**Problem description:** Figure out how many lines in the records below hold the string "logo". That number alone is the answer.

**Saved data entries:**
------

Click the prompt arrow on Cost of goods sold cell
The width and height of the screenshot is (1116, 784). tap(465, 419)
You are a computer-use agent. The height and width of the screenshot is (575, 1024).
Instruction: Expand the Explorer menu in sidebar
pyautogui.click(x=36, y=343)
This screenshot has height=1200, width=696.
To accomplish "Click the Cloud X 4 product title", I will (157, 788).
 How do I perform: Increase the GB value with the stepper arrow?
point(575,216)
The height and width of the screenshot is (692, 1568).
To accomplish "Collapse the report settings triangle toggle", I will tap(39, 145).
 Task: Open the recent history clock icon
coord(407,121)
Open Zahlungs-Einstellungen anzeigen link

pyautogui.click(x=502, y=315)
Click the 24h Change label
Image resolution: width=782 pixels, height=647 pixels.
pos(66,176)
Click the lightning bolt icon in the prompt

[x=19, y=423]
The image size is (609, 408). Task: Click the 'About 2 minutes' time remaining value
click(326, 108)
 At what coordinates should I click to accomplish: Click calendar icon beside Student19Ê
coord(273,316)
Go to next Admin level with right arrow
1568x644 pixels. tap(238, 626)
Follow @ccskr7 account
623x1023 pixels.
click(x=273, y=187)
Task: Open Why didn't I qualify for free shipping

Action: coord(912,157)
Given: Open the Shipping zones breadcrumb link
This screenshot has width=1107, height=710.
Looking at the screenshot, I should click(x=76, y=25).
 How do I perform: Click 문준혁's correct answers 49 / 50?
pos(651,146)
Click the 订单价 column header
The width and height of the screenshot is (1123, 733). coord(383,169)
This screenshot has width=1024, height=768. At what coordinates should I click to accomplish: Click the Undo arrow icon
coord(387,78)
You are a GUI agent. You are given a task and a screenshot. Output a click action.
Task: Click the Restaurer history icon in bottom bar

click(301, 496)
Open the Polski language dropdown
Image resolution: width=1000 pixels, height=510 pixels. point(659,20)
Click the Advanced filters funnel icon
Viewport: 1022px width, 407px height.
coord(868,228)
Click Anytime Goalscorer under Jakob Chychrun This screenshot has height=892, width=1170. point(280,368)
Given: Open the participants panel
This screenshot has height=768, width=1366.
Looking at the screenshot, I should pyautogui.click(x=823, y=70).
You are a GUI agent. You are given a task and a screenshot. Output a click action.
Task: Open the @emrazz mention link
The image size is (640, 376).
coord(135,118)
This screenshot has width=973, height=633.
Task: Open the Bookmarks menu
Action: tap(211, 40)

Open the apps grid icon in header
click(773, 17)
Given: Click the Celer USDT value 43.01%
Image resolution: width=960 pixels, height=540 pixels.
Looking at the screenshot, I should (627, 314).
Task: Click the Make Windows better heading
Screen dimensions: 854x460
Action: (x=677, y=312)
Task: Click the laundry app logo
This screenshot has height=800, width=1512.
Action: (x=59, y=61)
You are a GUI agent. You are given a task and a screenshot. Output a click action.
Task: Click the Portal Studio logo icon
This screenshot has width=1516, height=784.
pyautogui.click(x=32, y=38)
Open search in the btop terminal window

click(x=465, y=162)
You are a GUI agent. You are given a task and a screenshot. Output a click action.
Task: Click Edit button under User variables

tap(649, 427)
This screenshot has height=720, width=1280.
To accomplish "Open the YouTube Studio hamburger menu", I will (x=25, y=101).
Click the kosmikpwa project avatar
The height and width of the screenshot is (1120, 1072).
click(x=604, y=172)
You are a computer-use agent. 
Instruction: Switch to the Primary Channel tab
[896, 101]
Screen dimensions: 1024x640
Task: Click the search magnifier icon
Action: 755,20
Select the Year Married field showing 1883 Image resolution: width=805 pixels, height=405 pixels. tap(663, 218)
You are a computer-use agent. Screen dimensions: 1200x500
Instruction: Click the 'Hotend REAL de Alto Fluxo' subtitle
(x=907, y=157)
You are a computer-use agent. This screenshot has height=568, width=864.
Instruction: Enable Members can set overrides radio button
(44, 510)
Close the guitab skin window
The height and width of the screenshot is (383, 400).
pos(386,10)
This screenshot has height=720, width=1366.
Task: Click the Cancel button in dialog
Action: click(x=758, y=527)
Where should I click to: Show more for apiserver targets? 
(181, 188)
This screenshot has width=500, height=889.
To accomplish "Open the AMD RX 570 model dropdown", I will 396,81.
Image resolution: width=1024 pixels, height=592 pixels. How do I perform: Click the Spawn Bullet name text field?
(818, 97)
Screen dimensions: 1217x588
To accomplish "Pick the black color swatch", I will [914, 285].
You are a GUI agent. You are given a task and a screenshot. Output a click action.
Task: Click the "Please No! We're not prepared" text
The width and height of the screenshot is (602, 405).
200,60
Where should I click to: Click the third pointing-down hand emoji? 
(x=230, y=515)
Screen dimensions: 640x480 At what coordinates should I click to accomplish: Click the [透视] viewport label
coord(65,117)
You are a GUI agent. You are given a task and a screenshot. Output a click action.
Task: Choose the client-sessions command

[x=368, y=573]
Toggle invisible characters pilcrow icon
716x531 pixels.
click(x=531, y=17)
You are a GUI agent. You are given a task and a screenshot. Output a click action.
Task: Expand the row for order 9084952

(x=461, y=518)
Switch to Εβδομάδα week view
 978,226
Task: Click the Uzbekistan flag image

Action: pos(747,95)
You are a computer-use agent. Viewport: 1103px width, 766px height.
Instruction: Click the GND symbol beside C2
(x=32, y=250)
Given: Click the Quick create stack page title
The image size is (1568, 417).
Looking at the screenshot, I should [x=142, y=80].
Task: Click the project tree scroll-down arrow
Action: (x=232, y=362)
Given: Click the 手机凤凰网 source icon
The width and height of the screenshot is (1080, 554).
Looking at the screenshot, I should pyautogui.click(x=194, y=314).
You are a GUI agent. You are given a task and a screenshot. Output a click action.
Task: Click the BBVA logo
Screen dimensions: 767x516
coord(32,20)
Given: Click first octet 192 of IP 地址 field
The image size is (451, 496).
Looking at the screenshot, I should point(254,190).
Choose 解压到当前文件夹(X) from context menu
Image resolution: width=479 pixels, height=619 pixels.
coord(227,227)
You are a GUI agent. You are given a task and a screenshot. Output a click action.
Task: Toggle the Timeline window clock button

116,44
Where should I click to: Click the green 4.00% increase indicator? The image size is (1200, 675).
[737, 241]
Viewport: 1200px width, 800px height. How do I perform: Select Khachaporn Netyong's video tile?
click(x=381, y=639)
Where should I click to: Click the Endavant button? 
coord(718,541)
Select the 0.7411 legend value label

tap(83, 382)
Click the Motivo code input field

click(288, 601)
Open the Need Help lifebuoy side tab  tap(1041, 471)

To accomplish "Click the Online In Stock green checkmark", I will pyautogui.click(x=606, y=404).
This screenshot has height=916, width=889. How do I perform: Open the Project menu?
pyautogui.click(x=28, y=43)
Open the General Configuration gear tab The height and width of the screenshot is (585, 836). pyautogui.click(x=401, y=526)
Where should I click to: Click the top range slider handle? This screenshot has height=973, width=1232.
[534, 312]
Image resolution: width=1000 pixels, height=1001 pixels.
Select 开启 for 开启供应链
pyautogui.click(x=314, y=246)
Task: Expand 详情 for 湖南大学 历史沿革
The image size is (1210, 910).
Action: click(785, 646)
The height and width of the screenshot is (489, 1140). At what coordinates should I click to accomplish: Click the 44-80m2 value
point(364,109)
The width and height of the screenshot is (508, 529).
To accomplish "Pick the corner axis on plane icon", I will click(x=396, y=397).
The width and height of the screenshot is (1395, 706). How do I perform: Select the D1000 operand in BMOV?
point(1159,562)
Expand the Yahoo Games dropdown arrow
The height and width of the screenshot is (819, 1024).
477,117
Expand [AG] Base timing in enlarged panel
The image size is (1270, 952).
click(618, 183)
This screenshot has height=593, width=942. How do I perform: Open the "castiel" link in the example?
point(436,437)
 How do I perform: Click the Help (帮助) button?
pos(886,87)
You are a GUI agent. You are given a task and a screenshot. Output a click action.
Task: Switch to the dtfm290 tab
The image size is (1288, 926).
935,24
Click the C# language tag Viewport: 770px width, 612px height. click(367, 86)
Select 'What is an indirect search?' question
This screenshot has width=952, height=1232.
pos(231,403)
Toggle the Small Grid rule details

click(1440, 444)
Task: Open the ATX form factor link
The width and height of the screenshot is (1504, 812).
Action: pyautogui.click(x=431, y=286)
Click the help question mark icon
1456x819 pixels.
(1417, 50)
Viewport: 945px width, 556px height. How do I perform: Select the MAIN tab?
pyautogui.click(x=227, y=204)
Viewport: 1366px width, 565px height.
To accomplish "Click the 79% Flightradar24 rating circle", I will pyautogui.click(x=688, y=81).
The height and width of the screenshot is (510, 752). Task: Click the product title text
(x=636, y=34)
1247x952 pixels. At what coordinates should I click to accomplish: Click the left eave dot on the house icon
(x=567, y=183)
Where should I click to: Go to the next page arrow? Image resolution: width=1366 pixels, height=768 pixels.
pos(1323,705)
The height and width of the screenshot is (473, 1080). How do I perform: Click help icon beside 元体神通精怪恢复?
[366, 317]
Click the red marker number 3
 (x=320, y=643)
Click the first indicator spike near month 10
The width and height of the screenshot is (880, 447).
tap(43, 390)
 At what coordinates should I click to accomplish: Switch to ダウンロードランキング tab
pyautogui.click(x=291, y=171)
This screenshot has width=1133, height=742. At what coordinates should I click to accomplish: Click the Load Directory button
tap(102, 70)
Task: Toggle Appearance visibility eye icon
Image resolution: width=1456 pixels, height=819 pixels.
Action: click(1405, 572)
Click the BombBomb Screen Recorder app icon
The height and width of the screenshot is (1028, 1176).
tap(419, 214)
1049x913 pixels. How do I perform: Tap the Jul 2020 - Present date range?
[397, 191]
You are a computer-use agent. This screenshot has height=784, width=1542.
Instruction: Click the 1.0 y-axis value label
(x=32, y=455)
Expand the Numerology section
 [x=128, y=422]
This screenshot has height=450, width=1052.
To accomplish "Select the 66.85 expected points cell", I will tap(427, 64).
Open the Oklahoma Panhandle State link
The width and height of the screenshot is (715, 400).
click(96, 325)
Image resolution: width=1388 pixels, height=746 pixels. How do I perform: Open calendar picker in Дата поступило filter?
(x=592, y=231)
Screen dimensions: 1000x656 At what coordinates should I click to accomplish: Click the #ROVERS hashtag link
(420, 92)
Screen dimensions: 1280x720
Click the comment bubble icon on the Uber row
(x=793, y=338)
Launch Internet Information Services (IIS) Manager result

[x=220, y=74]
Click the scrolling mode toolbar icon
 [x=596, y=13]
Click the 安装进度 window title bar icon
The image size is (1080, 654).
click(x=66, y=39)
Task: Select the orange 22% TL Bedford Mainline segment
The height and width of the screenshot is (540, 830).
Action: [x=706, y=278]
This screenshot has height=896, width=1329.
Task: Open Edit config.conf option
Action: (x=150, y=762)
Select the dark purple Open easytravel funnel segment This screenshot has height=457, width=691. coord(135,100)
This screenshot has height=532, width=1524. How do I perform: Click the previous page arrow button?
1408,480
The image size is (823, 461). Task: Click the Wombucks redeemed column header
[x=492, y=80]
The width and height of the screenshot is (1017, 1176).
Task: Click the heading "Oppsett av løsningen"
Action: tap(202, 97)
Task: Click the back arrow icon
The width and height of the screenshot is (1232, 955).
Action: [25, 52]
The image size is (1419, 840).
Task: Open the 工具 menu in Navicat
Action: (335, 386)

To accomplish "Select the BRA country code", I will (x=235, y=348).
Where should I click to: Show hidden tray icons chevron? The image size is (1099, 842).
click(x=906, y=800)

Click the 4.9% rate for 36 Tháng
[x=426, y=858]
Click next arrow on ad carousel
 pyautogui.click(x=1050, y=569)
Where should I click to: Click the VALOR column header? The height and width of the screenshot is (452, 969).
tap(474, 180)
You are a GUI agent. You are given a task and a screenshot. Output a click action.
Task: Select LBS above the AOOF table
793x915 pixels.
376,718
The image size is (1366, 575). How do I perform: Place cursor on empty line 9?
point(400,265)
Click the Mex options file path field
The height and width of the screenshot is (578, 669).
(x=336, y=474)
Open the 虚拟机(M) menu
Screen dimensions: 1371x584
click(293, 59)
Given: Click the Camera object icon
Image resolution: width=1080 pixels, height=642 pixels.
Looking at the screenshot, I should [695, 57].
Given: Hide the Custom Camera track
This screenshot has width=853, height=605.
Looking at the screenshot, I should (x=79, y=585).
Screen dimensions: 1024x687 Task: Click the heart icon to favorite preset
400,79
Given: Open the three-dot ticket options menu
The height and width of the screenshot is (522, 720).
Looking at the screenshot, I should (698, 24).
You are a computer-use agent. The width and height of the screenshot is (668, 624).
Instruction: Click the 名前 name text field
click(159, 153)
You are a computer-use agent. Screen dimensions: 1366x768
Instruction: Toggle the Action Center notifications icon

------

**Answer area:** 3